Las encuestas sugieren, es toda una novedad, que la competencia en el plebiscito de septiembre ya no sería simplemente entre el Apruebo –la “ratificación de la cuestión planteada”, en palabras de la norma legal que dio origen al proceso constitucional– y el Rechazo. Ambas han venido concitando escuálidas preferencias en los estudios de opinión pública. En cambio, las opciones que prometen reformar lo que sea que quede en pie después del acto electoral –la nueva Carta Magna propuesta por la Convención o la vigente, si aquella se rechaza– se han vuelto competitivas.

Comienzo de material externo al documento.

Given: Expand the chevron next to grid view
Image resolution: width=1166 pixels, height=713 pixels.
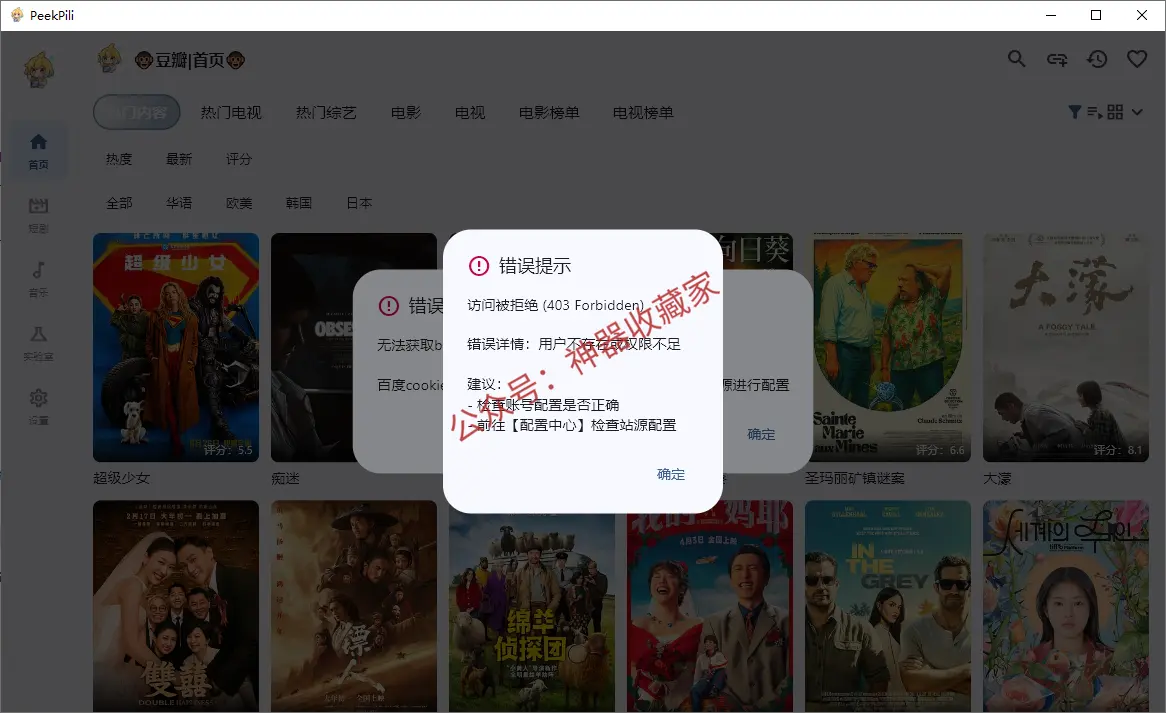Looking at the screenshot, I should coord(1137,112).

Nadie pudo prever, cuando todo esto comenzaba en julio de 2021, ni tampoco cuando ya se conocieron los contornos distintivos de la propuesta constitucional, que la promesa de continuar la discusión constitucional después del 4 de septiembre se transformaría en una condición para imponerse en el plebiscito. De pronto, caemos en la cuenta que no todo terminaría en esa fecha ni mucho menos, como se había imaginado medio Chile, sino que será necesario seguir reformando sin respiro. Es fuerza reconocerlo, ha emergido un factor nuevo e inadvertido hasta aquí: la capacidad de reformar textos constitucionales después del referéndum, cuya posibilidad habrá de sopesarse en cada caso para mejor decidir. Por cierto, en una medida no menor el denominador común de “reformar” puede entenderse desde ya como un abierto correctivo para la postura refundacional de la Convención, uno que sería más bien simbólico en caso de ganar el “apruebo para reformar”, pero que resultaría elevado a su máxima expresión –el castigo de una insospechada y lacerante derrota– en caso de triunfar el “rechazo para reformar”.

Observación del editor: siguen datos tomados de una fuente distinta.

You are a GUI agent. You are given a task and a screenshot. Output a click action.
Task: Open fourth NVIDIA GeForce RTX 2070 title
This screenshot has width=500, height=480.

Por supuesto, reformar la constitución vigente, políticamente desahuciada en el plebiscito de entrada en octubre de 2020, sería una tarea de muy distinta índole que la de reformar una Carta Magna recién aprobada por la ciudadanía. Quizá la mayor diferencia entre ambas no consista en el desgaste de la primera y la lozanía de la segunda, sino que en la menor o mayor viabilidad de modificar algunas de sus principales disposiciones. La Constitución vigente ha sido reformada numerosas veces y podría serlo nuevamente, sobre todo si el quórum más estricto de dos tercios que exige para la reforma de su articulado se reduce a cuatro séptimos, como se ha propuesto recientemente. Por su parte, a partir de lo aprobado por la Convención Constitucional deberá admitirse que la nueva Carta Fundamental sería extremadamente difícil de reformar en sus aspectos centrales, por lo que la promesa de corregirla no se podría casi cumplir.

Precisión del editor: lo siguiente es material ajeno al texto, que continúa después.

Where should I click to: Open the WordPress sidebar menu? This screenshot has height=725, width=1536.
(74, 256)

En consecuencia, quienes están por aprobar para luego reformar se encuentran ante un problema mayor cuando identifican importantes defectos en la propuesta constitucional que, en la práctica, no podrán ser modificados en un plazo previsible. Todavía más cuando admiten la necesidad de corregir aspectos del texto que, ni más ni menos, podrían “debilitar nuestra democracia”. A pesar de lo cual se disponen a aprobar a todo evento, incluso si las necesarias correcciones que reconocen no pudieran ser realizadas, como todo parece indicar.

Se trata de líderes políticos de centroizquierda históricamente más cercanos al reformismo, respetuoso de la tradición y continuidad constitucional, que a una refundación institucional en toda la línea como la que ofrece la Convención. ¿Cómo es que ahora dan su apoyo casi incondicional a un texto que podría transformar radicalmente el país que ellos mismos contribuyeron a construir, asumiendo riesgos de magnitud no despreciable con efectos posiblemente irreversibles?

La respuesta podría estar en el riesgo que para ellos supone “rechazar para reformar”: que éste contenga una trampa parecida, la imposibilidad de cumplir con la promesa de reformar. Esto es, que después del plebiscito todo siga igual y la constitución vigente, cuya discontinuidad fue resuelta más allá de toda duda en noviembre de 2020, siga rigiendo el devenir político del país. Incluso aunque la centroderecha haya dado recientemente señales creíbles de estar por un aggiornamiento constitucional. 

¿Cuál de los dos riesgos correr, el de una refundación prácticamente incorregible o el de un reformismo mediado por el equilibrio de las fuerzas políticas en el Parlamento? Hasta el momento las encuestas indican que a menos de once semanas del plebiscito los chilenos se están inclinando por la segunda opción, intuyendo quizá que da mayores garantías de realizar los cambios a los que aspiran sin correr los ingentes riesgos inherentes a una refundación.